### TEXTO PROPORCIONADO
********************
Dicho de otra manera, lo que nos produce placer (la adecuación a la norma social) es lo verdadero, lo bueno y lo justo. Una manera mucho más burda de entender este complejo mecanismo adaptativo es constatar que solo aceptamos como bueno o como verdadero aquello que nos conviene. Las pruebas que podrían llevarnos a desestimar nuestra conducta caen en un pozo ciego, la disonancia cognitiva. Tenemos pruebas de que lo que creemos cierto no lo es y elaboramos cualquier acrobacia cognitiva para renunciar a la prueba y seguir, incluso con más insistencia y perseverancia en nuestras ideas. El sesgo cognitivo es el fenómeno por el que sólo atendemos a aquellas pruebas que corroboran lo que ya sabemos, sean teorías o meros prejuicios. La teoría del homo suadens va un poco más allá, porque sitúa esta dinámica en el ambiente social, no solo como átomos individuales buscando un beneficio personal.
********************
### EXTRACTOS DE DATOS
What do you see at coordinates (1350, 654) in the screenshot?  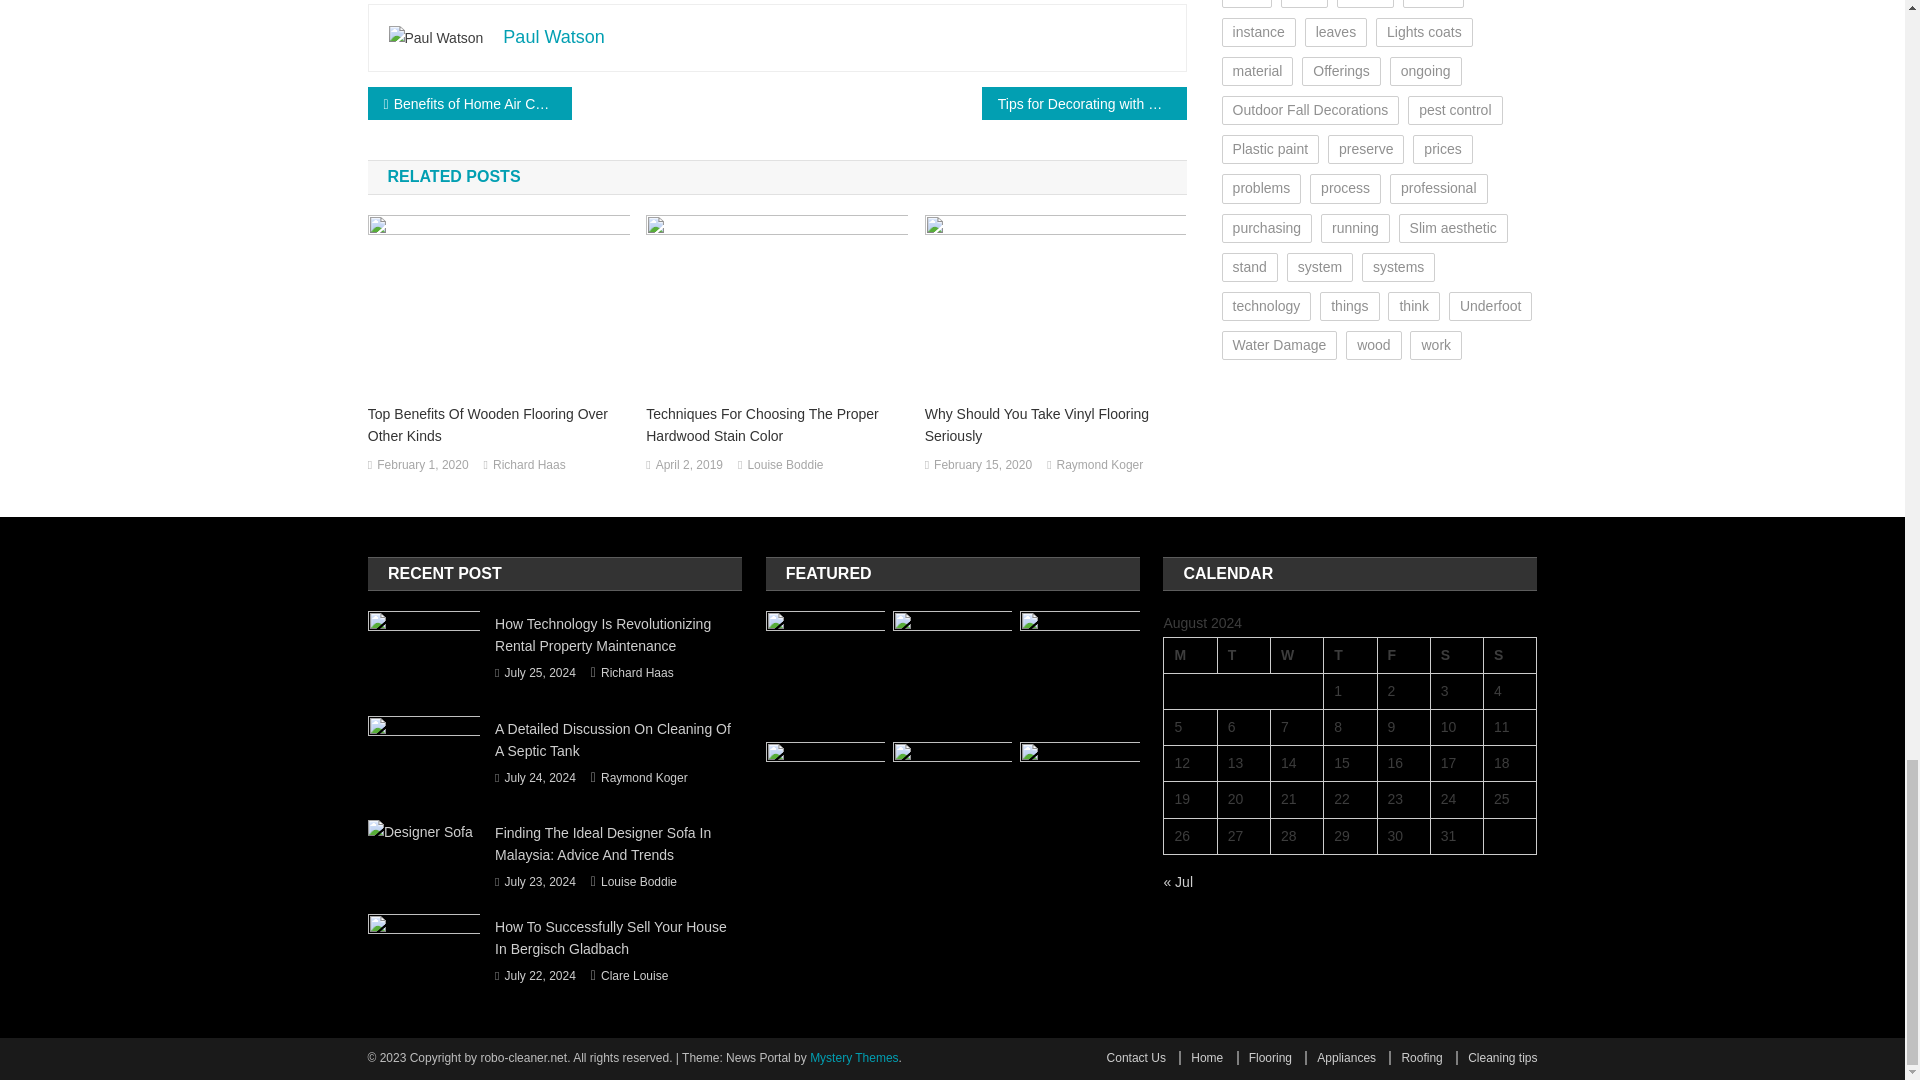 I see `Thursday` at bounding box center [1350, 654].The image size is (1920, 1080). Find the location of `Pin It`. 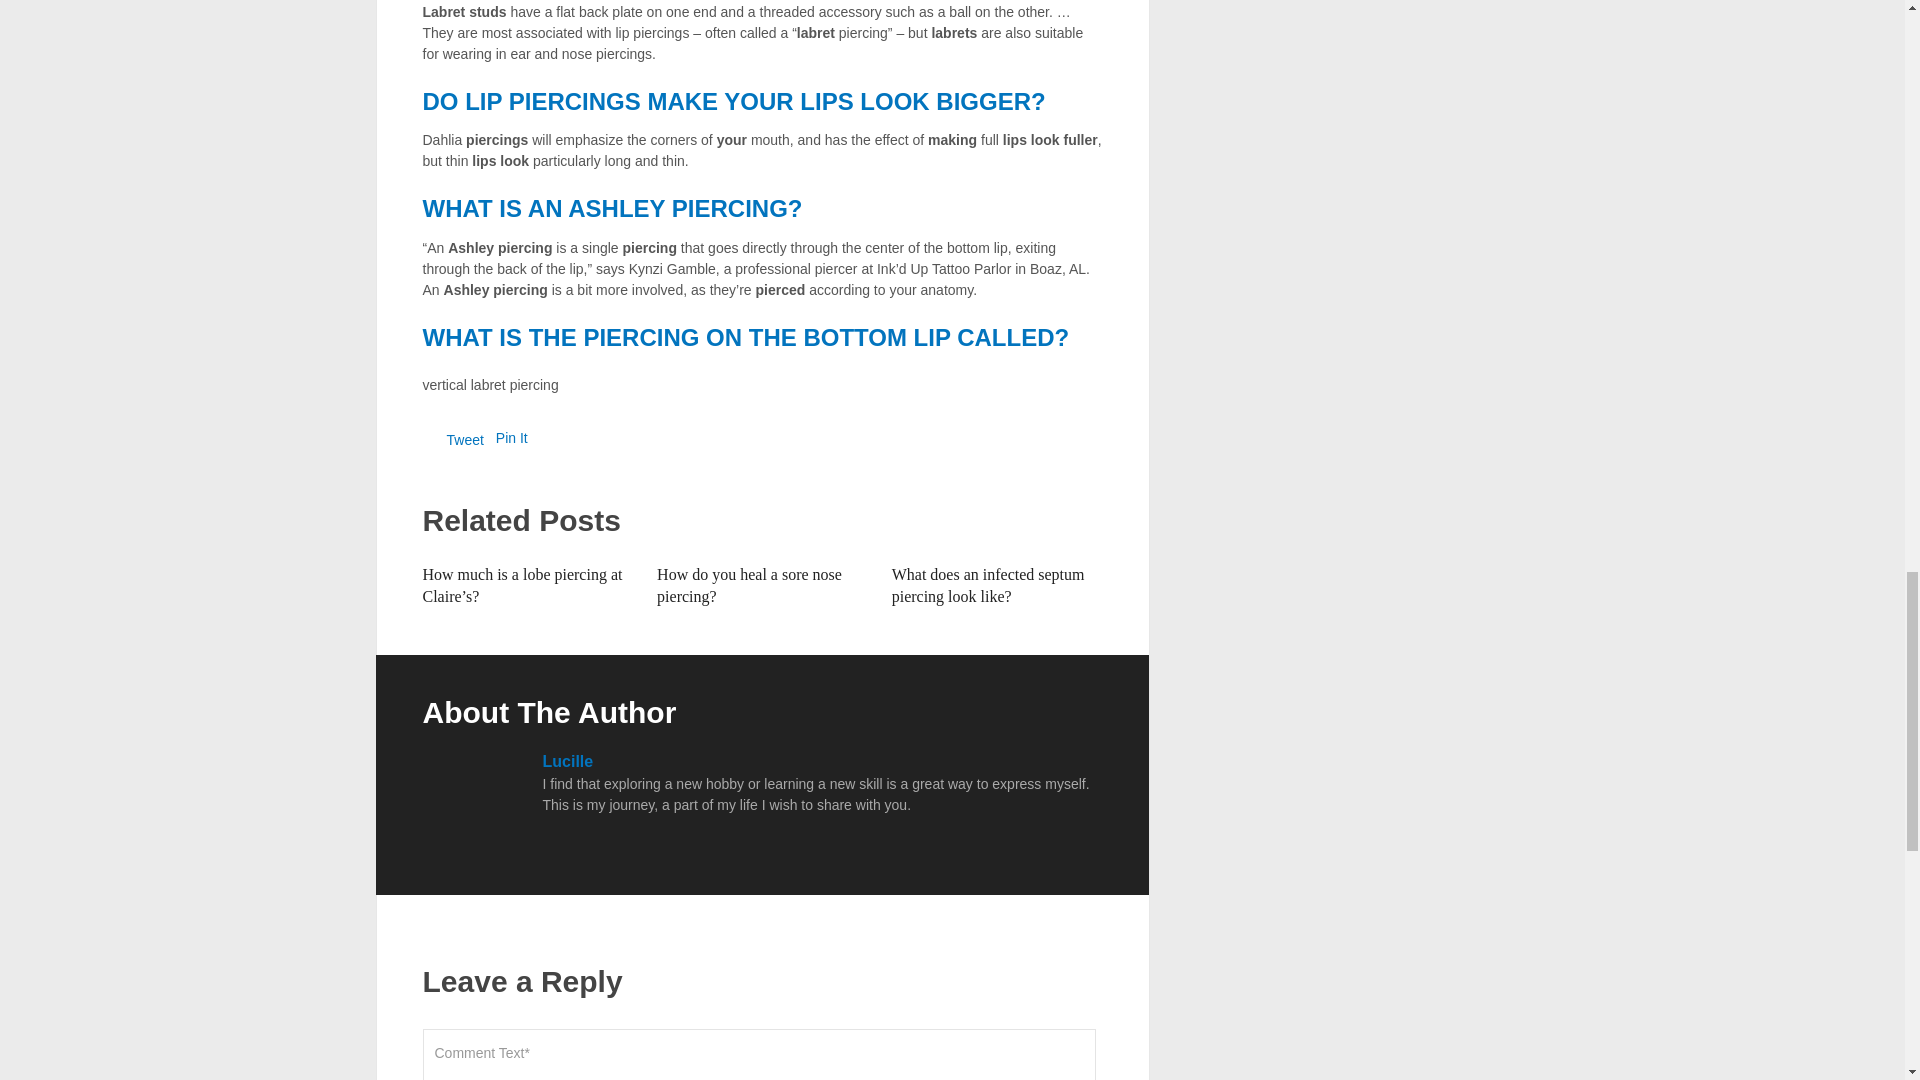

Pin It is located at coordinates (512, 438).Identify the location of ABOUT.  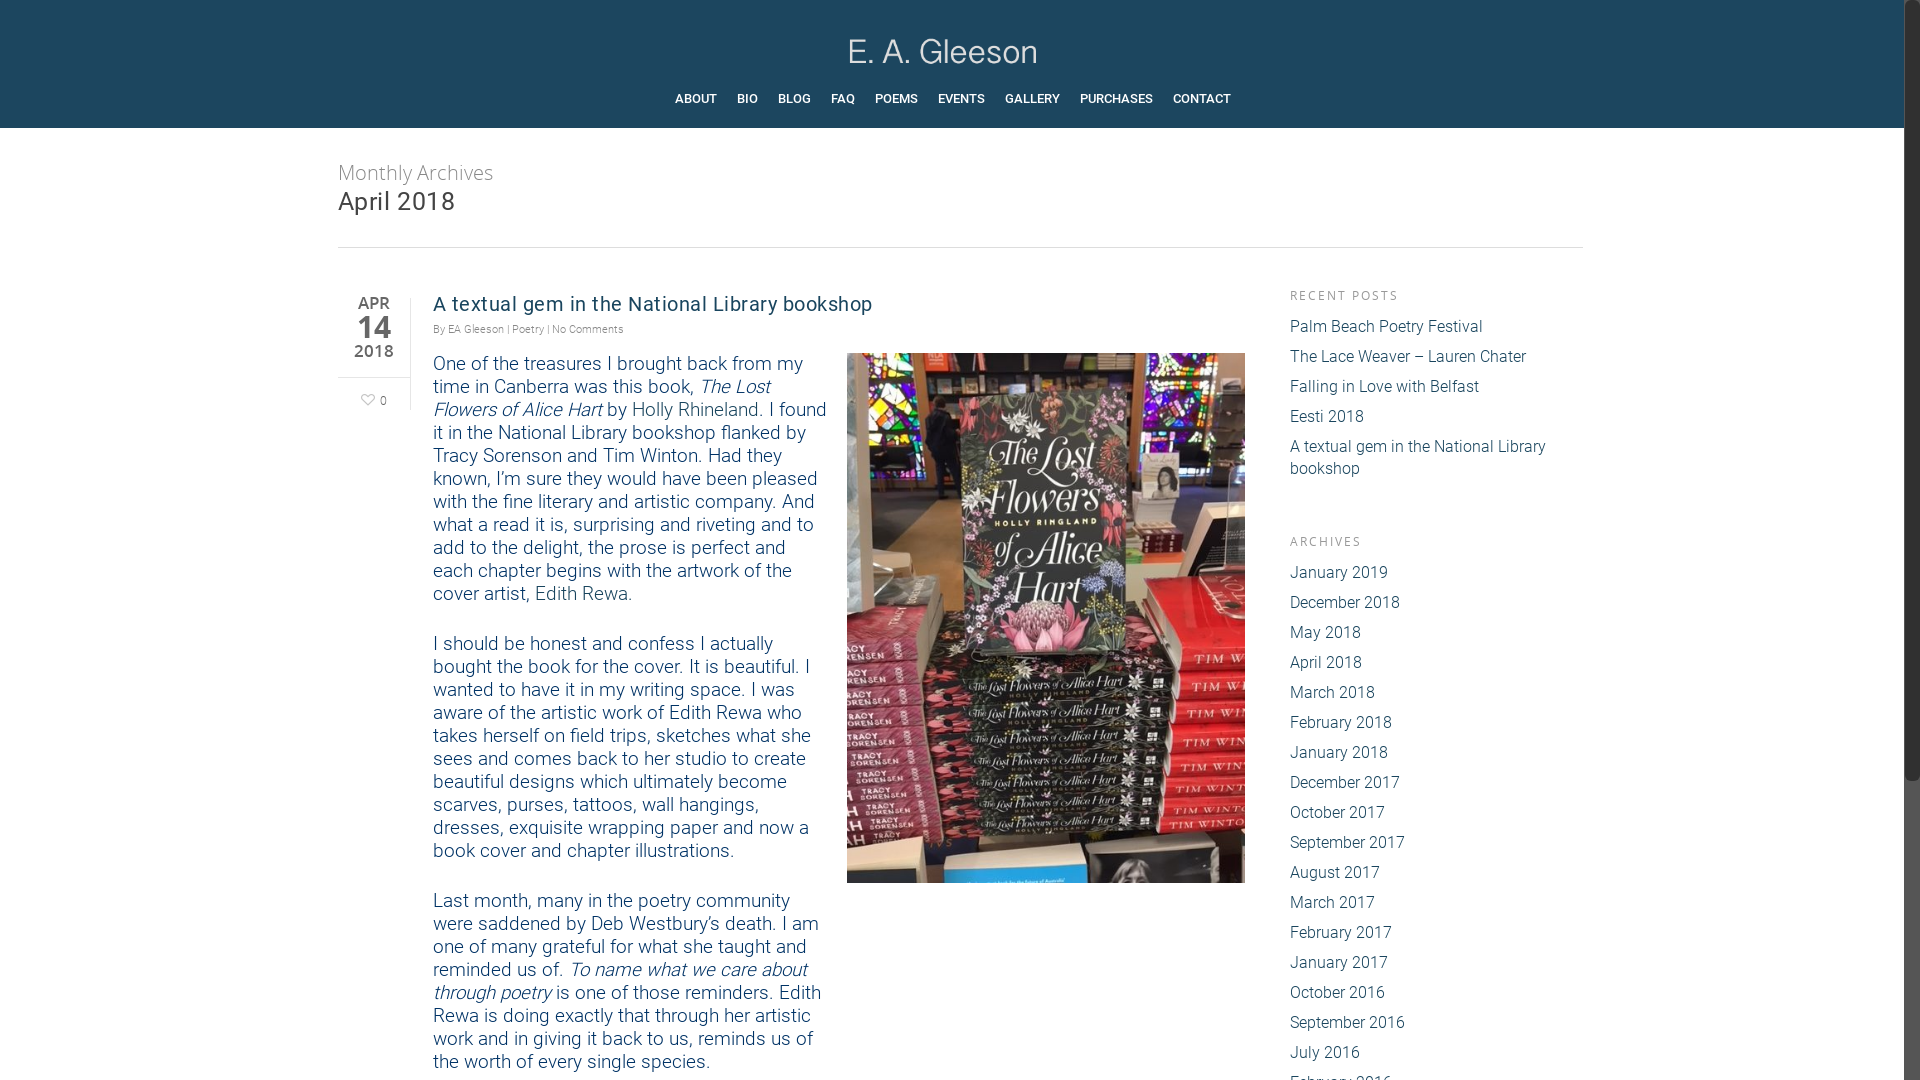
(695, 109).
********************
### TU TAREA
Enumera las cualidades con las que el texto sobre la disonancia cognitiva identifica aquello que nos produce placer. Las entradas no intervienen en lo que se pide aquí.

### RESULTADO DEL EJERCICIO
- Lo verdadero
- Lo bueno
- Lo justo